Each year, when the Boston Marathon rolls around, I feel a renewed sense of pride for the city in which I live. On the third Monday of every April, when elite athletes travel to Boston to compete in the world’s oldest annual marathon, this pride certainly grows stronger and I think, “hey, I live in a pretty cool city.”
Last week I read an article written by the Globe’s Scott Kirsner that reinforced this sentiment, offering up things the Bay State can and should be proud of; not in terms of athletics and traditions, but in terms of technology and innovation. What made the list? Our leadership in life sciences; fostering entrepreneurship; our top notch colleges and universities; our local hangouts, which allow for the exchange of innovative ideas; contribution from big companies such as Microsoft, Raytheon and iRobot and the accomplishments of Terrafugia, the creators of a flying car.
So what about the areas the Bay State needs to work on? Kirsner argued that Massachusetts isn’t creating enough public, economy-invigorating companies, we ignore potentially lucrative consumer-oriented innovation, we make it hard for talented foreign college graduates to remain stateside and we don’t mint enough “angel” investors, who fund cool startups.
As far as the areas in which the Bay State is doing well, a few other areas could have made the list. What about renewable energy and clean technology? Just yesterday, our client Harvest Power, a Waltham-based startup that turns food scraps into energy, received $110 million in series C funding, a milestone that will undoubtedly propel the organic waste industry forward. Or, how about companies like BigBelly Solar which uses solar power to cut waste collection trips by 80%? And, you can’t forget Boston’s robust information technology and cloud computing industry. In addition to the heavy (IT) hitters like EMC and Akamai, cloud start-ups in the Boston area, such as Cloudant, Sonian and Kinvey, are making quite a splash in the industry.
When it comes to innovation, Boston is no Silicon Valley, a sentiment that many Bostonians are probably sick of hearing. But, maybe we don’t want to be Silicon Valley. Massachusetts is a unique area with deep historic roots and is home to many extremely bright individuals. Boston can and should create its own path of innovation, and I would argue that we are already doing this. As Kirsner noted, there are always areas for improvement, but from the work being done to develop breakthrough medical treatments to the conversion of organic waste into energy, we are making great strides just like the marathoners will on Monday.
Jessica Boardman a senior consultant at Greenough. She can be reached via email at email@example.com or follow her on twitter @J_Boardman.
Written by: Paul on Tuesday, January 24, 2012 | Leave a Comment
Greenough prides itself on our knowledge of the clean tech industry and our ability to serve clients in that industry, which includes solar, wind and biogas, among others. One on-going issue of critical interest across the clean energy industry is Chinese solar panel sales in the U.S.

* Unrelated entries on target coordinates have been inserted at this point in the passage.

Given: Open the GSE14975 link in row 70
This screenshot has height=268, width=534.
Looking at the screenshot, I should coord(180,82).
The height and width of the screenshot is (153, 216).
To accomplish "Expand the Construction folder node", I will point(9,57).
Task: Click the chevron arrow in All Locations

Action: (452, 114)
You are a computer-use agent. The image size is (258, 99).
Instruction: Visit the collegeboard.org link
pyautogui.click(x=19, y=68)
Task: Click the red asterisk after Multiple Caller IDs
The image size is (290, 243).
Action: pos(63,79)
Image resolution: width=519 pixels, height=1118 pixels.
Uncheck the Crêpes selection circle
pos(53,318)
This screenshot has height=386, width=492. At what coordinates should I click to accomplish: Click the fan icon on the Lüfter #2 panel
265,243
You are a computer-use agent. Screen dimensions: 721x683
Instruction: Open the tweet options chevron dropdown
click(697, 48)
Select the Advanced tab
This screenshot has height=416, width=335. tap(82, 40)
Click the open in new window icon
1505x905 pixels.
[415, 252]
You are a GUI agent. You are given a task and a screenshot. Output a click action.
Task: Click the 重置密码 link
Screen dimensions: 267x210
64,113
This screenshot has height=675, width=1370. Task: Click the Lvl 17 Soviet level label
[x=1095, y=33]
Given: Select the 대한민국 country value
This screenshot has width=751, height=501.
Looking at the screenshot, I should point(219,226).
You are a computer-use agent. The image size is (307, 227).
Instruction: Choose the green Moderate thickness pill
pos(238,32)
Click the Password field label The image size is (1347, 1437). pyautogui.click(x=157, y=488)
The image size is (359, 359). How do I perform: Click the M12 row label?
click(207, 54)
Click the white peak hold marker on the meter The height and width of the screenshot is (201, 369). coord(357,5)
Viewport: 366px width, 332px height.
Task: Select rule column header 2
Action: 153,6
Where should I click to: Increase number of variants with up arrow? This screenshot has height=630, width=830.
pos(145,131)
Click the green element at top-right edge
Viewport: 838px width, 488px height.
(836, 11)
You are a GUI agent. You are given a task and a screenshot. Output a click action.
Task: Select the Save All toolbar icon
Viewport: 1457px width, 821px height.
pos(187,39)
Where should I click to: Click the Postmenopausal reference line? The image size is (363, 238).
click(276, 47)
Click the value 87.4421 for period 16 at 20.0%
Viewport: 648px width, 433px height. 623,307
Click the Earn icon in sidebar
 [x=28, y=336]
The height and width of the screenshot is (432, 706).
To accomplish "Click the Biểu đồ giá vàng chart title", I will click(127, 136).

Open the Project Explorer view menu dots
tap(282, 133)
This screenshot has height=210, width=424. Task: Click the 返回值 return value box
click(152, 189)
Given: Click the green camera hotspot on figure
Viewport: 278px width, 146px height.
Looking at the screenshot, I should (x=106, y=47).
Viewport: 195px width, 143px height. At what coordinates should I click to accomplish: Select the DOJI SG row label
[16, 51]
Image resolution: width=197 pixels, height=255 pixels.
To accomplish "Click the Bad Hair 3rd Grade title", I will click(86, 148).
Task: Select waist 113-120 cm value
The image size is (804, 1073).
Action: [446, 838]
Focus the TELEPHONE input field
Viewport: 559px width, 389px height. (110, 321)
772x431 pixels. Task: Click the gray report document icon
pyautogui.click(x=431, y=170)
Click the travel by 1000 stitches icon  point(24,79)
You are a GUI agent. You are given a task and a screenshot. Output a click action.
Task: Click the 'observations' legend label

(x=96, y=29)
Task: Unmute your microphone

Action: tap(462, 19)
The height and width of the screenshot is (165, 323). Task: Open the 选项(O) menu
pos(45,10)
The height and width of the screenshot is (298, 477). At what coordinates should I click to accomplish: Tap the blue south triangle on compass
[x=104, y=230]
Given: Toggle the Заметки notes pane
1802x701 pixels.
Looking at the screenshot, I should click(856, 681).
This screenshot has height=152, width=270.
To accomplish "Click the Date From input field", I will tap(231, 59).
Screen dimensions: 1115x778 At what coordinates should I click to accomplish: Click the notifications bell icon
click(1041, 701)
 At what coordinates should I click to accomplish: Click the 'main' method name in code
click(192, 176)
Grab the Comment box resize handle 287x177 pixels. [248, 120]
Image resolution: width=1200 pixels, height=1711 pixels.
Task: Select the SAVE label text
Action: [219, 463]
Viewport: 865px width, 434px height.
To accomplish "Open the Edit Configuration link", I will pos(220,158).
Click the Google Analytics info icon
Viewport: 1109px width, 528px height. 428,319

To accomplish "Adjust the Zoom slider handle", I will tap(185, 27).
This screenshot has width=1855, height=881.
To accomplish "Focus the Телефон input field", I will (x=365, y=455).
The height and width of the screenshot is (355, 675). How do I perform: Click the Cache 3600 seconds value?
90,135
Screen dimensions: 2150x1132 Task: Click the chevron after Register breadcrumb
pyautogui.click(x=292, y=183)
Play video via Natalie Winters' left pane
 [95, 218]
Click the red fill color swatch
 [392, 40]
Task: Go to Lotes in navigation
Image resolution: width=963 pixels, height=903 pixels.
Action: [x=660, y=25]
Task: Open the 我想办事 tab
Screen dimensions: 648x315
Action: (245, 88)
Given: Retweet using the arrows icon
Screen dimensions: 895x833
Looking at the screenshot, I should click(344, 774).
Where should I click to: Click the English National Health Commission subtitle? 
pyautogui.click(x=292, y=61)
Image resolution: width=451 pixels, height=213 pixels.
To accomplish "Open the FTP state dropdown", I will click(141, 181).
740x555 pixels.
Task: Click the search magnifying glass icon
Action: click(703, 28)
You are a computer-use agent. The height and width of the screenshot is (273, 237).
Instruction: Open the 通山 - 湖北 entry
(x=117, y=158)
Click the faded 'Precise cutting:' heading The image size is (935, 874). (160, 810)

In early February, the International Trade Commission (ITC) will announce the results of its investigation into alleged solar panel “dumping” by Chinese manufacturers. The possibility of ITC-imposed tariffs against Chinese and other international manufacturers has prompted vocal protest on both sides of the issue by a number of U.S. companies operating in the solar industry.
To understand the full story, it’s worth going back to the genesis of the dispute. SolarWorld Industries America, a U.S. subsidiary of a German-owned corporation, petitioned the U.S. Department of Commerce to determine whether Chinese solar panel manufacturers had obtained export subsidies from the Chinese government. The Commerce Department tasked the ITC with a slate of hearings to assess whether Chinese manufacturers were taking advantage of in-country subsidies and consequently “dumping” solar panels into the U.S. market for less than it costs to manufacture and distribute them.
Companies affected by the issue quickly toed the line in opposing camps, and are watching closely as the ITC proceeds. The Coalition for American Solar Manufacturing (CASM) was first to vocalize its position, led by SolarWorld, and CASM is now rolling out a well-crafted messaging and advocacy campaign in coordination with SolarWorld’s formal petition to the Commerce Department. More recently, the Coalition for American Solar Energy (CASE) entered the debate by charging that tariffs placed on Chinese solar panel manufacturers would amount to “protectionism” and would actually harm the U.S. solar industry – not to mention the ever-advancing goal of grid parity.
Who is right? The ITC is scheduled to announce its determination on February 6 (though this could be pushed back for 30 or even 60 days). Regardless of the ITC determination, this dispute over trade policy will likely continue in other areas of the solar industry, and will have direct impacts on both upstream and downstream businesses in the U.S. solar space. Watch this space for further commentary on the decision.